The words land somewhere deep and stay there. I open my mouth to ask what that means, what form the saving was supposed to take, what the destruction looked like, and Elara is already moving toward the door with the quick efficiency of someone who has said more than they intended and knows it. She pauses at the threshold though, her hand on the frame, and glances back at me with an expression that is exhausted and sad in equal measure.
“He wasn’t always like this,” she says. “The Alpha. Before her, before the curse had fully taken hold of everything—he was different.”
A pause, and something moves across her face.
“Kinder. He had something in him that was still—” She stops and seems to reconsider the word she was reaching for. “She took it from him. Whatever was good, whatever was still soft enough to be reached. She took all of it and left only what’s left now.”
The door closes. The lock turns.
And I stand in the middle of the small room with those words arranging and rearranging themselves in my head, and I think about dark blue eyes that hold something frightened beneath all the fury, something that looks almost like love when he thinks no one is watching his face.
He was different. Kinder.
I make myself sit down. I make myself eat, even though the food tastes like nothing, because I need to be practical and I need to be clear-headed and I need to stop sitting with my feelings like they are the most important thing in this room. They are not. My survival is the most important thing in this room, and I have been so busy being frightened that I have not yet been strategic about it.
I eat and I look at the room properly for the first time. The bars on the window are iron but they’re old, slightly pitted with rust along their lower edges where moisture has collected over years. I file that away. The door is solid and the lock sounds serious, but the hinges are mounted on this side, which is a mistake someone made a long time ago, and I file that away too. I have no tools, no pins, nothing useful, but I am in a room and not in a chair with my wrists bound, and that is already a different situation than the one I woke up in yesterday.
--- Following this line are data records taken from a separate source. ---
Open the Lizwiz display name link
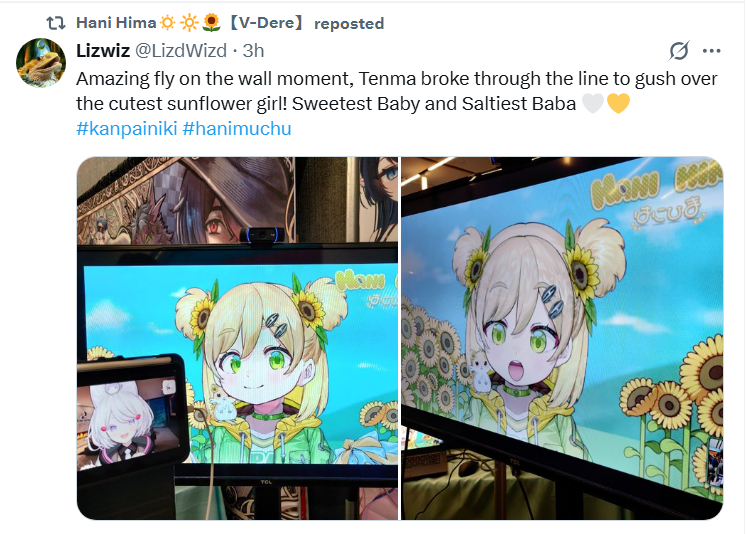 point(103,50)
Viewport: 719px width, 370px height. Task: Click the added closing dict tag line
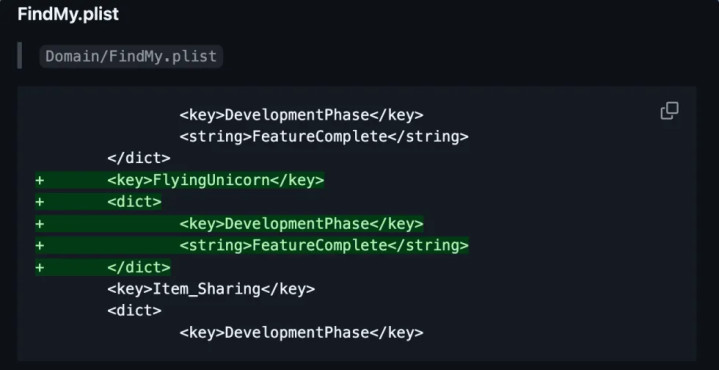click(139, 267)
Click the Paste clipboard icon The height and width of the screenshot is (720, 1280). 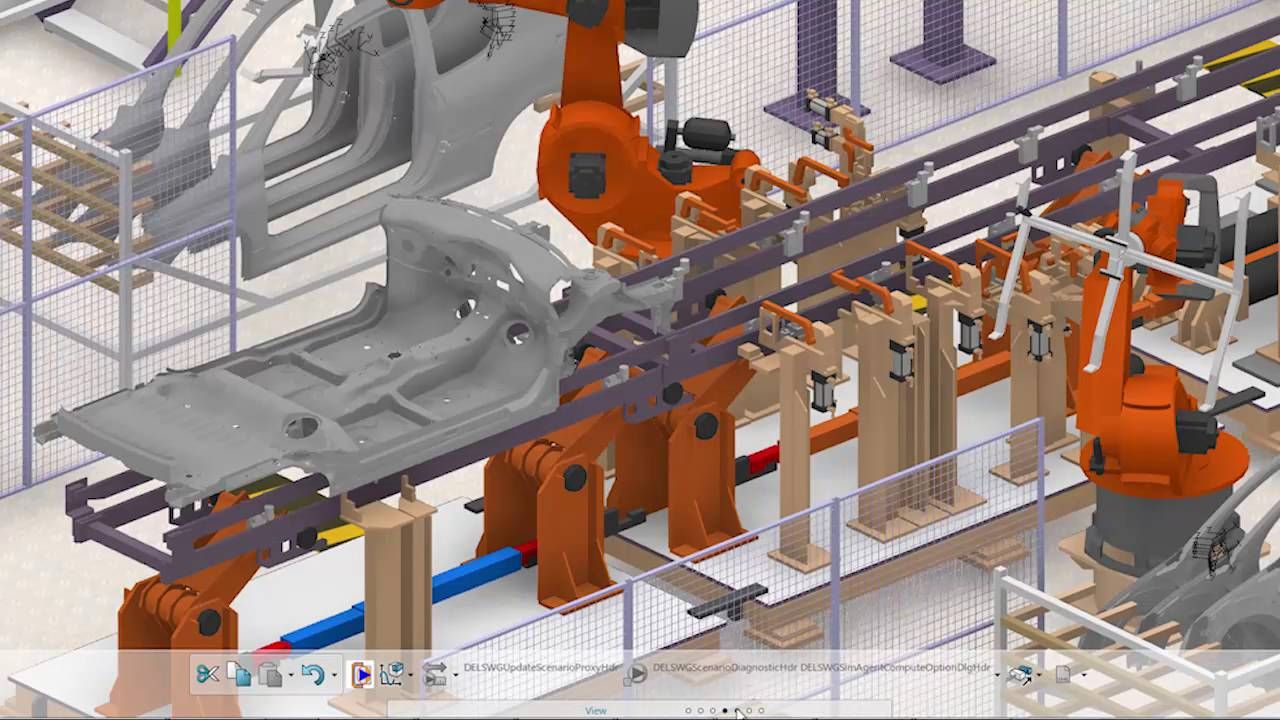[270, 674]

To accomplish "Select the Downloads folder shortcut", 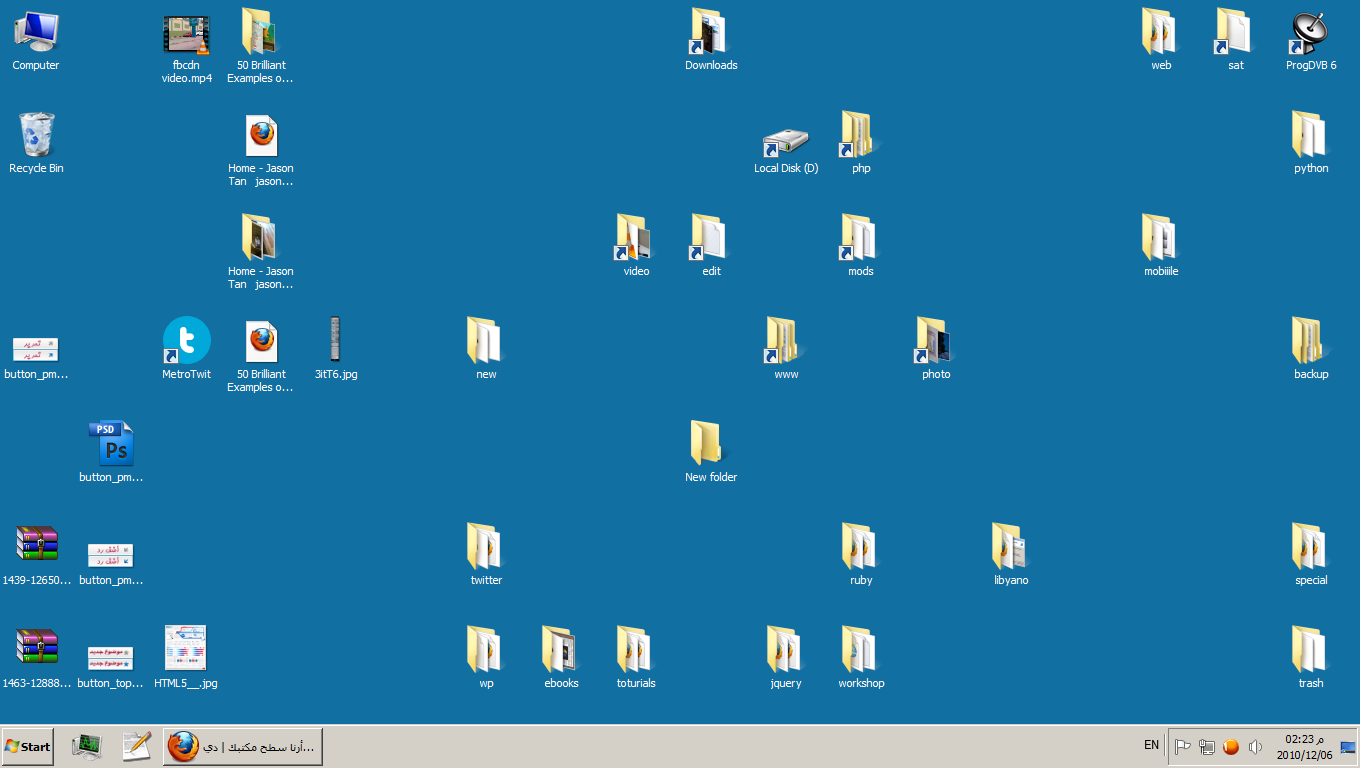I will point(711,33).
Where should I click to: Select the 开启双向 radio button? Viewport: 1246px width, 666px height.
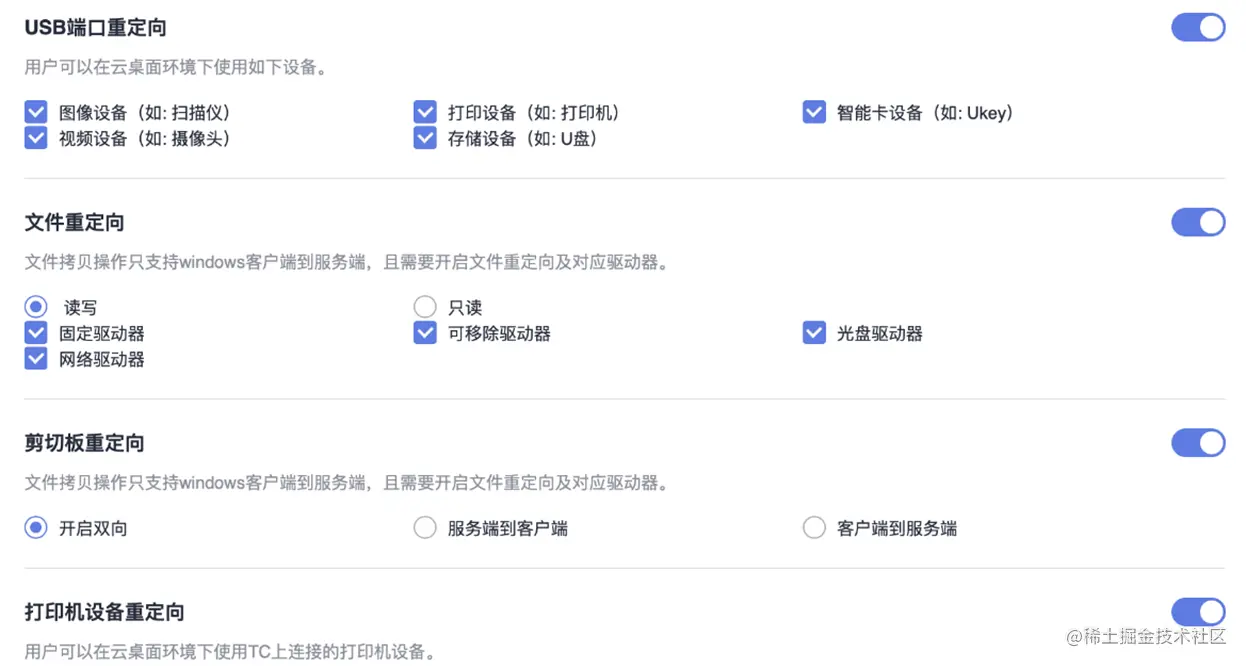pos(36,528)
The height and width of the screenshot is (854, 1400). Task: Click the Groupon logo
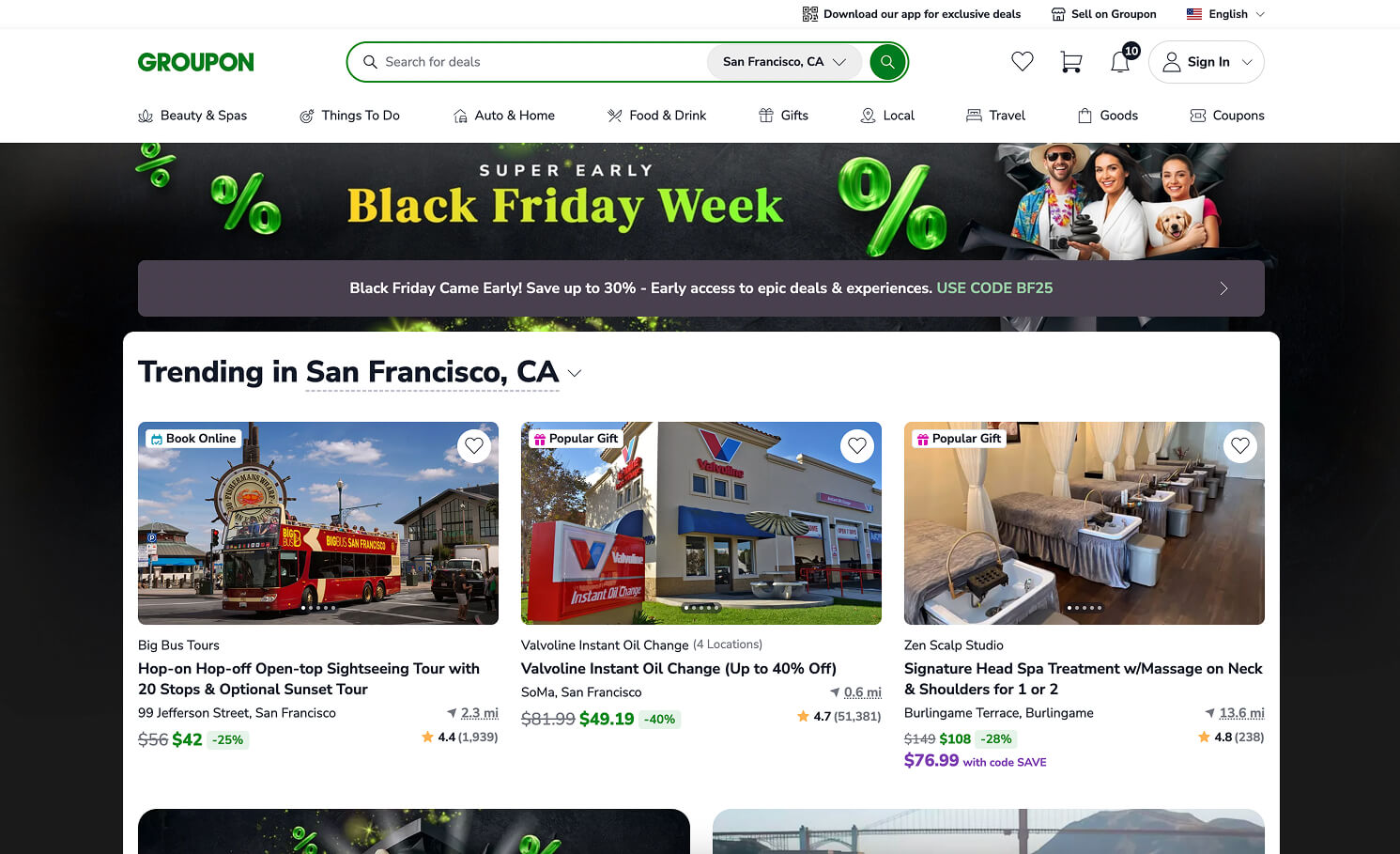pos(196,62)
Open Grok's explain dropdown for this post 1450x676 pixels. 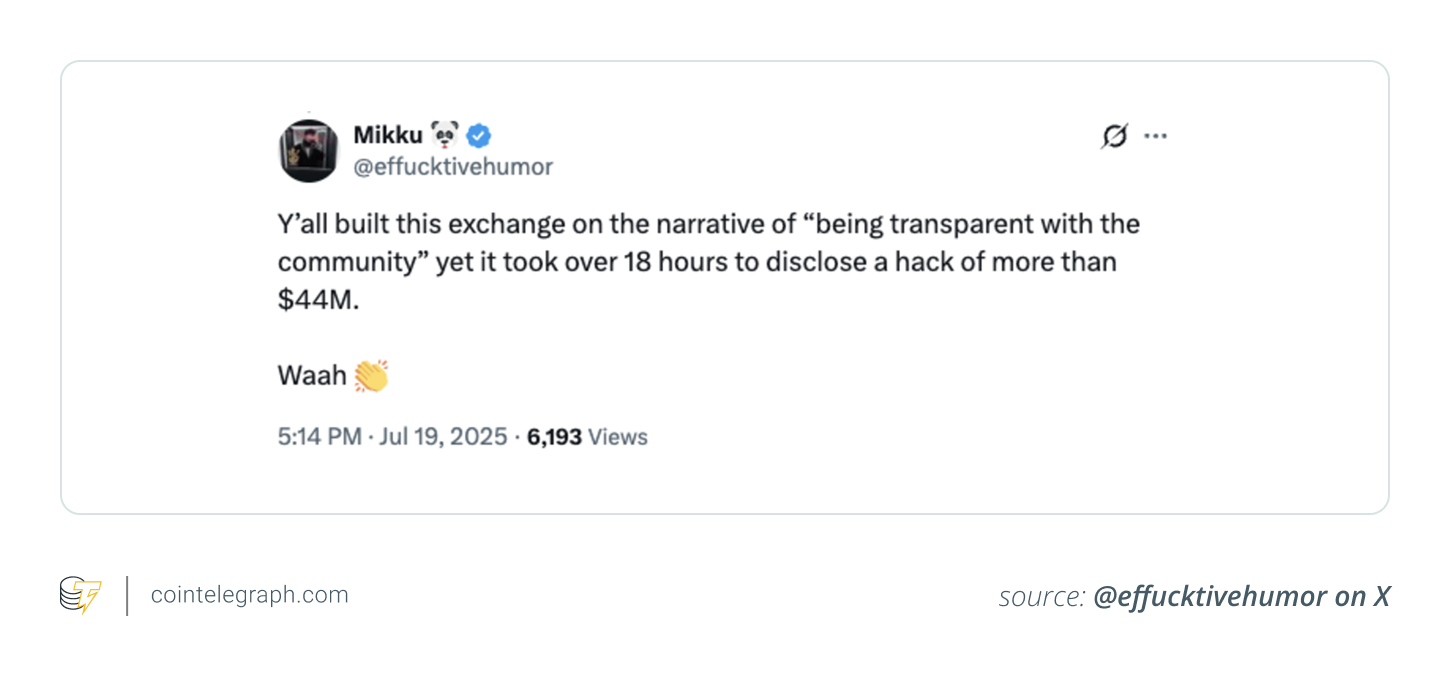point(1113,136)
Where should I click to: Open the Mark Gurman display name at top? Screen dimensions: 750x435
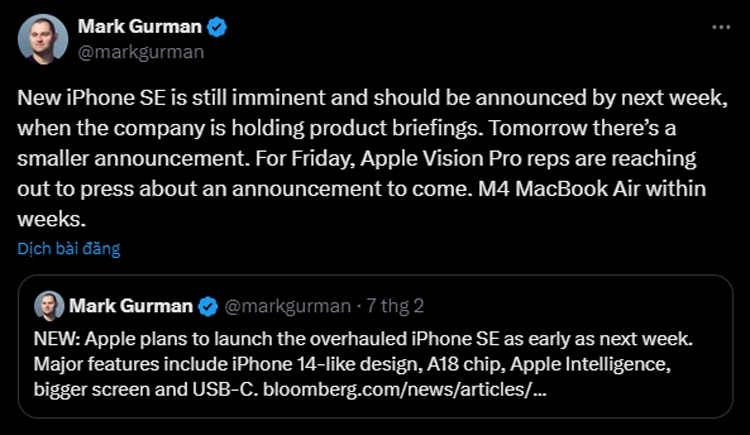tap(140, 27)
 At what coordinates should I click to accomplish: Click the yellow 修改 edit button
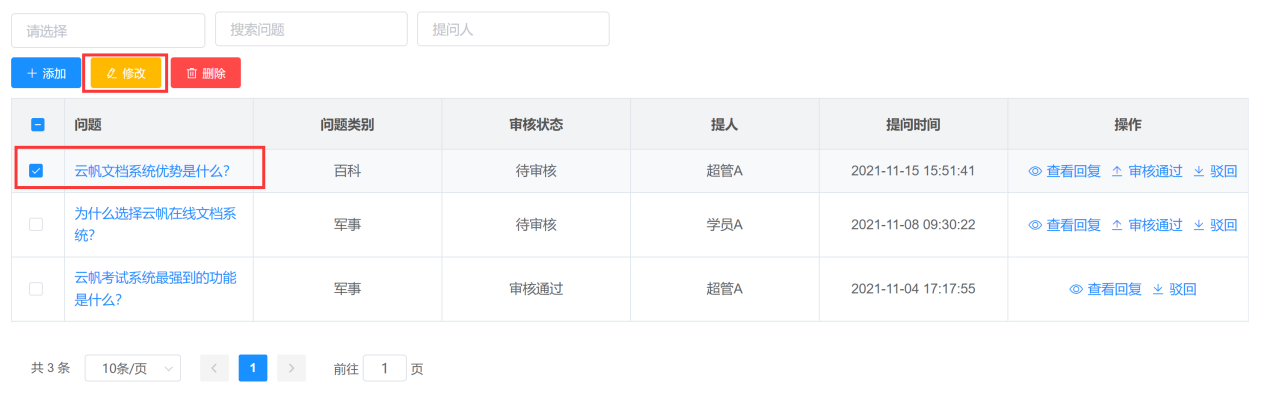click(126, 73)

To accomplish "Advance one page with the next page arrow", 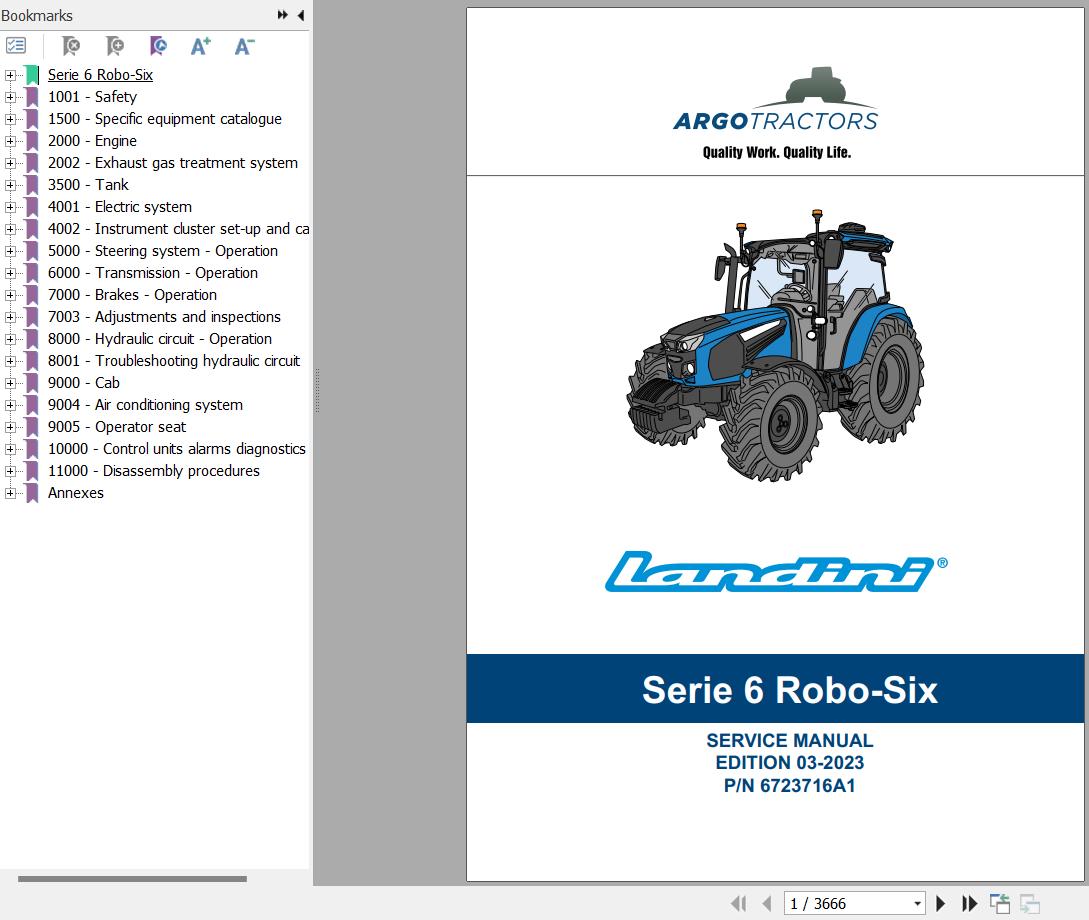I will 941,903.
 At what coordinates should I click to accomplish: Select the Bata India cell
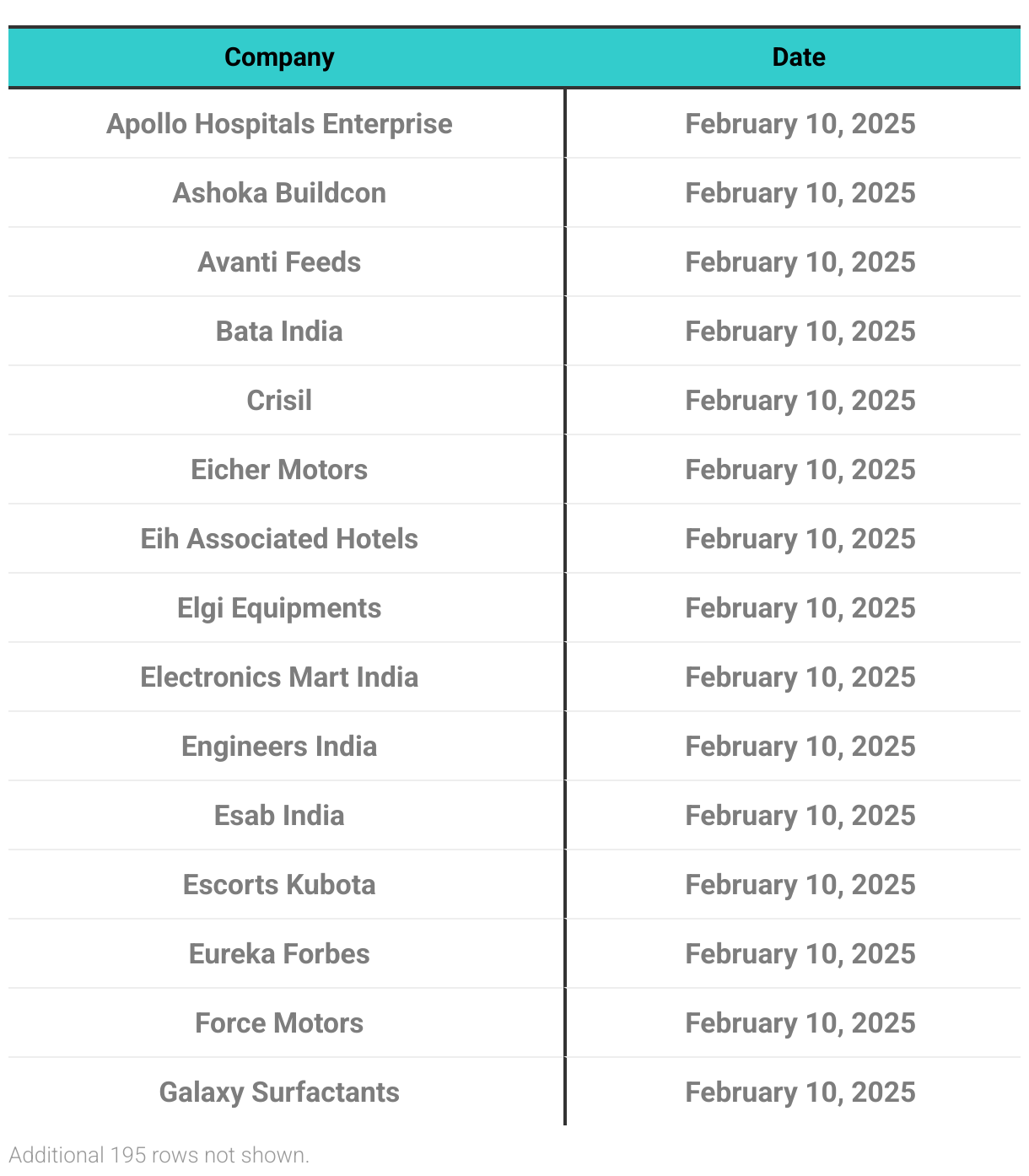click(x=279, y=332)
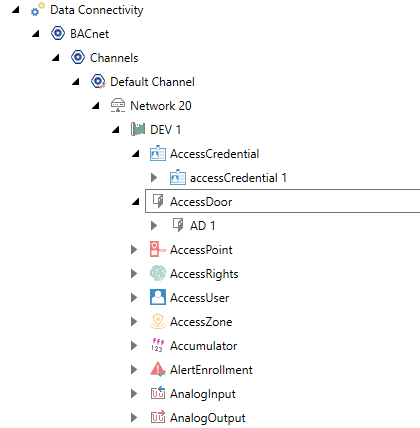The height and width of the screenshot is (428, 420).
Task: Click the AccessZone shield icon
Action: tap(158, 321)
I pace when the eating is done, because the room is too small for anything else and my mind needs to move with my body or it starts turning on itself. If Serapha was supposed to save Caspian—if that was the design of it, whatever it was, whoever designed it—then something went wrong in the middle. Some point at which saving became destroying, at which whatever she felt for him curdled into something that could stand over his sleeping body and lift a sword without flinching. I need to understand that point. Not because I believe I am her, but because he does, and what he believes about me is the thing most likely to determine whether I survive this.
Why did she do it? What happened in the space between saving and destroying?
Why do I have her face and her dreams and none of her answers?
The sun drops toward the horizon and the light in the room goes amber and then grey, and I am still pacing when the shouting starts.
I stop.
It comes from somewhere deeper in the palace—urgent voices, the particular cadence of orders being issued and people moving quickly to follow them. I cross to the door and press my ear against the wood, straining to separate sounds from one another. Running footsteps, more than one set, and then Marcus’s voice rising above it all with the kind of authority that doesn’t leave room for anything but immediate compliance.
“Lock down the palace. No one in or out.”
I press closer, my heart climbing into my throat. More footsteps, closer now, and then a voice I don’t recognize—younger, ragged with something that might be panic—cutting through the corridor just outside my door.
“There’s been another attack,” the voice says. “Three sentries dead at the north gate.”